Parallels drawn between current China-Japan relations and the build-up to World War I are inaccurate. Ratcheting tensions, mainly between Germany and England, led to the assassination of Archduke Franz Ferdinand, heir to the Austro-Hungarian Empire, in June 1914. These tensions were driven mainly by ideological differences, rising nationalism in Germany and, most importantly, the desire on the part of Kaiser Wilhelm II and his ministers to dominate Europe and to project power overseas. Backed by a robust economy and a strong army, Germany mistakenly thought it could defeat the naval supremacy of Britain.
The current political rift between China and Japan is nowhere near as wide as witnessed by the world prior to the outbreak of global war in 1914 and 1939.The quarrels are of a different nature. Contrary to what some observers have suggested, the arms race between China and Japan is not comparable with what Germany and England experienced prior to World War I.
History might not repeat itself but, as Mark Twain put it, it does rhyme. Fear is growing that the war that blasted Europe for more than four years (1914-1918), will echo in our part of the world if the international community fails to reign in China.
As Japan’s most right-wing and conservative second-time prime minister in recent years, Abe has to appear hawkish to his people, just as Kaiser Wilhelm did in 1914. There is a difference, though. Unlike the Kaiser, Abe is not under the control of the military – not yet. Nevertheless, Kaiser Wilhelm wanted a war and he got one. If Abe aspires to the same, he will also get one. This is how history might rhyme.
Revising Article 9 of its Constitution would allow Japan to re-arm, maintain a military and renounce peace as a national policy. Abe’s plan to raise defence spending by almost 5 per cent over the next five years marks a turning point in Tokyo’s post-war the policy. His decision to beef up the Japan Self Defence Force (JSDF) is disturbing, coming as it does amid uncertainties in the region. Currently, the JSDF has 250,000 soldiers in active service plus 60,000 reservists. With more than 50,000 American troops in the country, the number of armed military personnel in Japan is relatively large.
The budget for the JSDF (including the US forces) is large.

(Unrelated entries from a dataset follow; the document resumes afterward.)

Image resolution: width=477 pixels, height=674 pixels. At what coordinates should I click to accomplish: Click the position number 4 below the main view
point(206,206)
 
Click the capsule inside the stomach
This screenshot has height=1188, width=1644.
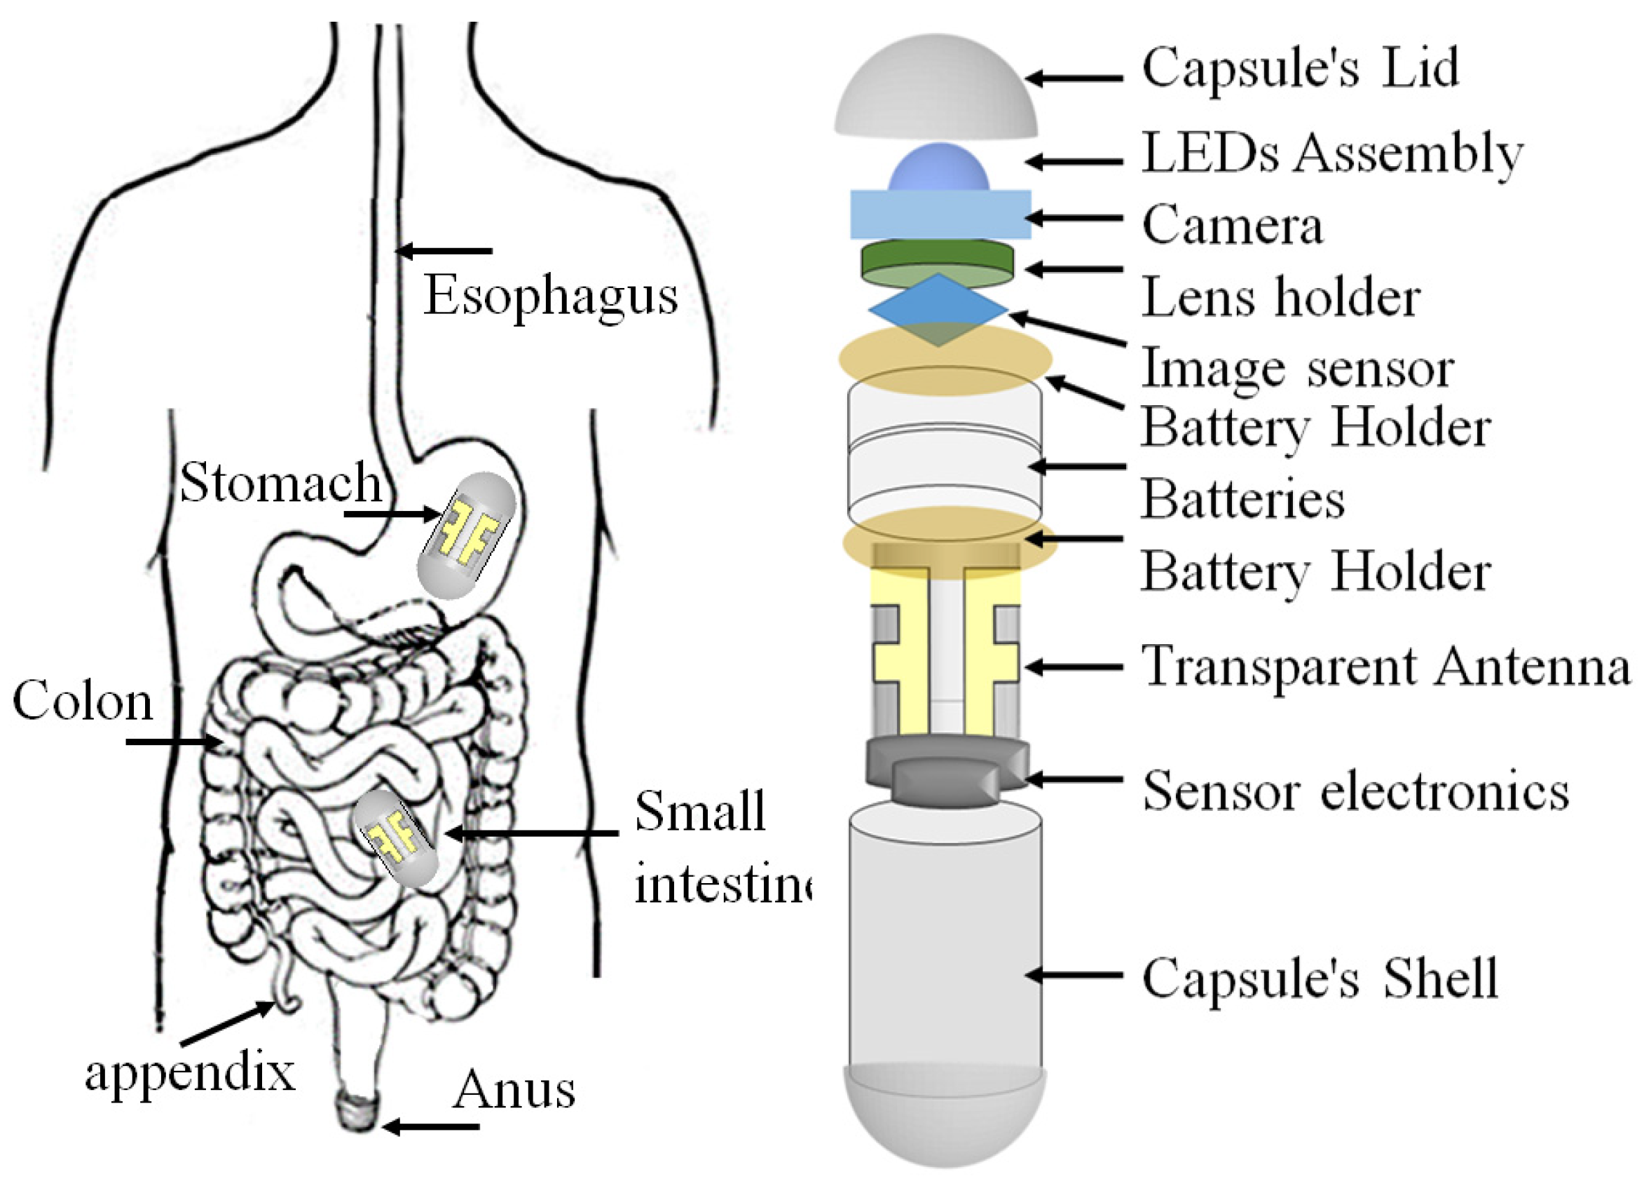coord(466,535)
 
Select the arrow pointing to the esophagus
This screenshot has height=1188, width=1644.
coord(444,251)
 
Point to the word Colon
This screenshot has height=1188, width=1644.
coord(83,702)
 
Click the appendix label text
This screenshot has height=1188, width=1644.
coord(190,1074)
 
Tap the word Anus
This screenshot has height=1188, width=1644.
coord(513,1089)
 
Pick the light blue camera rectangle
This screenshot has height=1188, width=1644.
coord(940,214)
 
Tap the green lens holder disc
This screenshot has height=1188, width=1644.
coord(937,262)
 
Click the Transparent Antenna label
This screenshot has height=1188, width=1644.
coord(1385,666)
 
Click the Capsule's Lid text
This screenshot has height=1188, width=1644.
coord(1300,67)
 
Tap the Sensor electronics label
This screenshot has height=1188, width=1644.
coord(1355,791)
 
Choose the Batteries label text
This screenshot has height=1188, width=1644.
coord(1242,500)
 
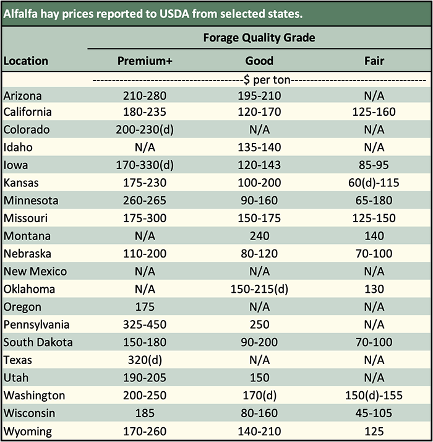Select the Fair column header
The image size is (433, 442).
pyautogui.click(x=374, y=61)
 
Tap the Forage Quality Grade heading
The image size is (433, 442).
pyautogui.click(x=259, y=38)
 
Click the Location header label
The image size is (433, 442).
pyautogui.click(x=25, y=61)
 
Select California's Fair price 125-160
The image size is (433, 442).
pyautogui.click(x=374, y=112)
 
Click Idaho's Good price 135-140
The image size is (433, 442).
pyautogui.click(x=259, y=147)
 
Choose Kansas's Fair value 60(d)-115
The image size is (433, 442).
pyautogui.click(x=374, y=183)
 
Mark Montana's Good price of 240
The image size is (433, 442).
pyautogui.click(x=259, y=236)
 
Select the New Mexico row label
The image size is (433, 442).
pyautogui.click(x=35, y=272)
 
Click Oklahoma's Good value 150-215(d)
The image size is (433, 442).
pyautogui.click(x=259, y=289)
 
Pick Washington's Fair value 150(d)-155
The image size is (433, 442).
pyautogui.click(x=374, y=396)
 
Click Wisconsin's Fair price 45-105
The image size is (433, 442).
pyautogui.click(x=374, y=413)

At US$60 billion (Bt1.95 trillion) in 2012, Japan spends more than India or Germany on defence. But it spends $3 billion less on the military than the UK, a nuclear state. By comparison, the military budget for the 10 Asean countries in 2012 was only $23 billion.
The JSDF is well equipped and well led. The Maritime Self-Defence Forces of Japan boast more frigates, submarines and mine warfare craft than the British Royal Navy or the French Navy. Japan has more ships in its merchant marine fleet and a more advanced ship-building industry than either the UK or France.
Japan has a slight edge over the UK and France in terms of sea-power capability. Tokyo might lack the naval capability to project power enjoyed by its counterparts in the UK or France, but its sea power assets are impressive. These assets include the merchant marine, the ship-building industry, marine science education, oceanography expertise, maritime technology and maritime enforcement agencies like the coast guard. Like all other states, Japan needs these assets to develop a coherent national sea-power policy.
Japan’s land forces have more towed artillery pieces than their counterparts in the UK or France. Similarly, its air force boasts a bigger fleet than either European power.
Under Abe, the JSDF will be equipped with the state-of-the-art-offensive conventional weapon systems including drones, missiles and robotics – and it may opt for nuclear weapons too. Some experts claim Japan has the capability to assemble a nuclear bomb in 90 days.
Whether Japan can have “a comprehensive defensive posture that can completely defend our nation”, as a hedge against an uncertain future influenced by China, is both a question of economics and political will. By revising the 1947 Constitution, Abe has intentionally released the “military genie” from the bottle of our dark past.
BA Hamzah is a scholar who specialises in military history.